Все мы так или иначе находимся в режиме фатального «прохождения», и вариантов бытия у нас немного. Но все-таки существуют как бы развилки, отмечаемые стуком судьбы: и тут важно принять верное решение, не совершить ошибки: выбрать стратегию «правильного» персонажа. Или – «неправильного», это уж кому что ближе или больше повезет. У одного героя, доктора Полякова, вариантов, кроме страданий и смерти, вроде как нет, но если, в принципе, Поляков и Бомгард – один герой, значит, и у нас здесь все не так безнадежно?
Просто нужно бороться. Вопреки вьюге, вопреки, как принято выражаться, обстоятельствам непреодолимой силы (где-то в столицах происходит революция), вопреки волкам, рыщущим по снежной пустыне, вопреки кромешной народной египетской тьме.
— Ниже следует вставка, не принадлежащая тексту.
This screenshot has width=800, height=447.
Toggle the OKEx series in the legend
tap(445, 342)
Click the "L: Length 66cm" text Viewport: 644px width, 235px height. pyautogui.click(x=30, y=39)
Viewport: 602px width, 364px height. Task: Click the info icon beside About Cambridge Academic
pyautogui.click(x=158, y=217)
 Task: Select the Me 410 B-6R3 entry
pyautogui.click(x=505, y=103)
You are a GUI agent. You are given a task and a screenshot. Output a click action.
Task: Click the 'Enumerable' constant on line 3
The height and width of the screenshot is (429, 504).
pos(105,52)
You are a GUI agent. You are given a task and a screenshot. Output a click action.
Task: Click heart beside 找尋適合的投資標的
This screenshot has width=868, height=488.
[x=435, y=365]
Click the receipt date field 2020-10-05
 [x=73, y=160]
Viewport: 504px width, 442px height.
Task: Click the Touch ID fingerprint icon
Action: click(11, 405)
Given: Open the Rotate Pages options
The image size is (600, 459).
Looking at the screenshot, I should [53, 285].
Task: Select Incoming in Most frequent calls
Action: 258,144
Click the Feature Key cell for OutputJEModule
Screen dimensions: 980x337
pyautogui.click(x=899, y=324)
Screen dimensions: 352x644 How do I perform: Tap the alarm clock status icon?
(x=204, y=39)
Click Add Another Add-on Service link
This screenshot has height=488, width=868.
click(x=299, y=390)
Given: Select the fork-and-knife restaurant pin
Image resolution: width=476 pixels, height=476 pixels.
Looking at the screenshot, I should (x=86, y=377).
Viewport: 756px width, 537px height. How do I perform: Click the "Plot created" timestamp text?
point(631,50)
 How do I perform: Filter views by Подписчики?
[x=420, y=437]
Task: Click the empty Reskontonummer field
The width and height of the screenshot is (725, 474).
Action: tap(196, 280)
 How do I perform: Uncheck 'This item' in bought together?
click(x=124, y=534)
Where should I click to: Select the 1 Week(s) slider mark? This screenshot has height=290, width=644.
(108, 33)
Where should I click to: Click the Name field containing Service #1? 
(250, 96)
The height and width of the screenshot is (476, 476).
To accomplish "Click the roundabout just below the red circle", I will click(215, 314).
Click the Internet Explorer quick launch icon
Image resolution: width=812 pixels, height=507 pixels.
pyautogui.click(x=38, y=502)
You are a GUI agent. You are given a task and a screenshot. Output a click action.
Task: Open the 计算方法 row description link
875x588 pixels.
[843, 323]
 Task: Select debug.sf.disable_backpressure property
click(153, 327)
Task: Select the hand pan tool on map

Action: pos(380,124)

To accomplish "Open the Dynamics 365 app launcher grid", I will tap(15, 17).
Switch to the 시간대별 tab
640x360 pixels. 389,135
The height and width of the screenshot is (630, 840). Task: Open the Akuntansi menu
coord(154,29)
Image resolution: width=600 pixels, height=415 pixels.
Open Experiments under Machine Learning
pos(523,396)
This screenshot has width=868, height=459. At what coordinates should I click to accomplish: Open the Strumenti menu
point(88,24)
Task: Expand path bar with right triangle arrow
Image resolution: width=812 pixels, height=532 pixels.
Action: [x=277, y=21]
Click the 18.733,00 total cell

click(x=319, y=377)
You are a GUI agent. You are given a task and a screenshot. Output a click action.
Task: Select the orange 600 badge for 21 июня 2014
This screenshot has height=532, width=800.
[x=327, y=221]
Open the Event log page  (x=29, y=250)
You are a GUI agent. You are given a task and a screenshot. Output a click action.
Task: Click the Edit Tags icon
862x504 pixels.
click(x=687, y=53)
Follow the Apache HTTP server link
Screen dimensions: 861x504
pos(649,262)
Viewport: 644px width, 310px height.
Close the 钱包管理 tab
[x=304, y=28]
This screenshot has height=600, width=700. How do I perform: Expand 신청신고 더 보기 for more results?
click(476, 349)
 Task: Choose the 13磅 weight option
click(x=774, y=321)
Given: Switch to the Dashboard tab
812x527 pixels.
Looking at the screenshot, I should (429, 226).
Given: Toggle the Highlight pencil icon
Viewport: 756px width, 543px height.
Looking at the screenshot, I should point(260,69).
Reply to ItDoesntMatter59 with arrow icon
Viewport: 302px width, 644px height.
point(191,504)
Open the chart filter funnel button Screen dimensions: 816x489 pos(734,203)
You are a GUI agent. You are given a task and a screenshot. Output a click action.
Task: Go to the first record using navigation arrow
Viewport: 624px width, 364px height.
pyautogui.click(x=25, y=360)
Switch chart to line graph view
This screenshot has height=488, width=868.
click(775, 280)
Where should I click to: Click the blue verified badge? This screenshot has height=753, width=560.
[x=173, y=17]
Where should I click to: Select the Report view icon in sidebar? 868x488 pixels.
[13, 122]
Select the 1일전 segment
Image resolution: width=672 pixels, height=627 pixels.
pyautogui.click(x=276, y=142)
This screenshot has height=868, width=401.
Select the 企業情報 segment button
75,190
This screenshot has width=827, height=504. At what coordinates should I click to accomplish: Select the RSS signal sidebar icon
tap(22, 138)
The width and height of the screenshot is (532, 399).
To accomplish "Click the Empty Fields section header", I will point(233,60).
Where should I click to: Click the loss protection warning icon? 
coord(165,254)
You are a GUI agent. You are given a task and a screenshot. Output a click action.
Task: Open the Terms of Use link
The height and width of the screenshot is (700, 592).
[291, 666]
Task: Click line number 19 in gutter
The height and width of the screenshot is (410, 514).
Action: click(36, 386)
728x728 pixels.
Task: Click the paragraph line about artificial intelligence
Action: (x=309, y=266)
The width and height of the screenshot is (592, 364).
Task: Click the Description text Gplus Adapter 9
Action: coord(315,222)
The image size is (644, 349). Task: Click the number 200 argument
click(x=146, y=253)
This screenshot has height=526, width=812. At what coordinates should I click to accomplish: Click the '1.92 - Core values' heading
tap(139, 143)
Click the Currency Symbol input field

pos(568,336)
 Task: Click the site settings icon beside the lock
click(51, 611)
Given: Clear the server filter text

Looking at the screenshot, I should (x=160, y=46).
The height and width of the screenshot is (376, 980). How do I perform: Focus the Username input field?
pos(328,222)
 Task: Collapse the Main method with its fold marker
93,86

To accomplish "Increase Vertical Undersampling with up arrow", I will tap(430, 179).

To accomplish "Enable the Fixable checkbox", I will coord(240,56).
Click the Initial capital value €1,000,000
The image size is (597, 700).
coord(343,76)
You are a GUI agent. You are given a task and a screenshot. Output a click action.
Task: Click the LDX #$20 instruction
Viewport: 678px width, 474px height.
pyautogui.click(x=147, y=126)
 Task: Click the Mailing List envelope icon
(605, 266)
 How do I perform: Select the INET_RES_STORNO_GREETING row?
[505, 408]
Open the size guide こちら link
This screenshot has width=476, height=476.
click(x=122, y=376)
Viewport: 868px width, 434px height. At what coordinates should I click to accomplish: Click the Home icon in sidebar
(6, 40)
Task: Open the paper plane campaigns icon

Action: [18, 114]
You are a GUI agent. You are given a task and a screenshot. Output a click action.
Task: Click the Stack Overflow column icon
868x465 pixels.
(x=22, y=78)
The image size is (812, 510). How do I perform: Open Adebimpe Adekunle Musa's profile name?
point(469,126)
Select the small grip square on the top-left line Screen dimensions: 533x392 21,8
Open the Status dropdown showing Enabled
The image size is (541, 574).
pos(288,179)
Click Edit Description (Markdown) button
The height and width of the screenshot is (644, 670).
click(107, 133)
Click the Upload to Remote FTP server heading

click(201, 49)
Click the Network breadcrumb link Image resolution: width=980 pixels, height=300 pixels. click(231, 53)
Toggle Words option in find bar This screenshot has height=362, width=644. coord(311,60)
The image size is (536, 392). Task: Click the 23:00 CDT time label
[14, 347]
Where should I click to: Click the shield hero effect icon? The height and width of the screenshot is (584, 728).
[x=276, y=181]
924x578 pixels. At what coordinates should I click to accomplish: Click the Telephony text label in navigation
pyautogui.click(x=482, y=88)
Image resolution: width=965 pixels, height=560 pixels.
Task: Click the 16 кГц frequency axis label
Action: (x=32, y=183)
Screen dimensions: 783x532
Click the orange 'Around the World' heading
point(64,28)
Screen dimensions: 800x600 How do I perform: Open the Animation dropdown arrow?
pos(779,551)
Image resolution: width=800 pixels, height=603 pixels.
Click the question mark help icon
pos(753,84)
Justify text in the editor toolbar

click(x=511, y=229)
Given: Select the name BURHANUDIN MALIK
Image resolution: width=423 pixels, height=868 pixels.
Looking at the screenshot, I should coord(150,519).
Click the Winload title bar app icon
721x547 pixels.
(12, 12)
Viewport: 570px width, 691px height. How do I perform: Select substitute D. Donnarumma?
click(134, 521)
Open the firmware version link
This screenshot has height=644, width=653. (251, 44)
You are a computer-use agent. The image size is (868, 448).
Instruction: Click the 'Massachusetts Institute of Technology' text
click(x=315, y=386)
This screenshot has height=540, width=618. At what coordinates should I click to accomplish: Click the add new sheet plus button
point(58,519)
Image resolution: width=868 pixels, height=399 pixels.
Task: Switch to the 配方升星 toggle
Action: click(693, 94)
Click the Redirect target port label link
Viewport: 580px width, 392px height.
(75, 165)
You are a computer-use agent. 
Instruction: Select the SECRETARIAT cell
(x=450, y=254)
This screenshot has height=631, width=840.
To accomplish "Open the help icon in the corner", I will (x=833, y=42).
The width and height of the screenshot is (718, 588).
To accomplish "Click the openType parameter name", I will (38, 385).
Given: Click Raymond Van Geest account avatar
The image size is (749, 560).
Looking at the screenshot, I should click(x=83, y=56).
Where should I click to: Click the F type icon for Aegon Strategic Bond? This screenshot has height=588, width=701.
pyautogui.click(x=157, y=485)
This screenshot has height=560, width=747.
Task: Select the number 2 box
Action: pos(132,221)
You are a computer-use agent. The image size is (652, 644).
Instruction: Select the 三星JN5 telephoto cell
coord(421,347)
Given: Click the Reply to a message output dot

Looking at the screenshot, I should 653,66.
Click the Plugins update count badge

И пока один доктор деградирует и стремительно превращается в оборотня, в сущее животное, полностью подчиненное коварному действию «белых кристаллов», бесконечно осыпающих окрестности крупицами снега; – другой юный врач вместе с коллегами делает успешные хирургические операции и спасает людей, – таких же маленьких и беззащитных, как все мы.
«Кукольная» эстетика работает на удивление точно, метафора оказывается убедительней любой натуралистичной фотографии: для врачей, потрошащих тела, словно они мешки, набитые ватой, или тряпичные куклы; отпиливающих ноги ножовкой, будто это не живая нога, а деревяшка; режущих, сшивающих и штопающих ткани; достающих кирпич вместо ребенка, – мы все, пациенты, и есть человеческий материал, но именно такое отношение к плоти дает больному шанс на выживание.
Этот же «кукольный» прием поразительно достоверно передает «приходы» и ломки наркомана: все, что демонстрирует на сцене Камиль Хардин, то, как он унижается, канючит и выпрашивает дозу у медсестры Аннушки, давно пролившей свое смертельное масло (Наталья Петрова), как бьется в конвульсиях, как деградирует и доходит до последней степени отчаянья, как буквально сходит с ума, – если и можно сыграть, то только так – в оцепенении несчастной марионетки с черными протезами вместо рук, управляемой всемогущим господином Морфием. Парадоксально, но из всех персонажей именно Поляков оказывается и самым живым – это боль на мгновения превращает его из куклы снова в человека.
В спектакле Антона Федорова, однако, этот беспредельно хмурый и трагический кошмар оказывается внутри другого сна – светлого и счастливого, с выжившей девочкой в финале. Авторы оставили нам зыбкий лучик надежды. Но и про мрачный трип доктора Полякова с выстрелом в подбородок ты уже вряд ли забудешь.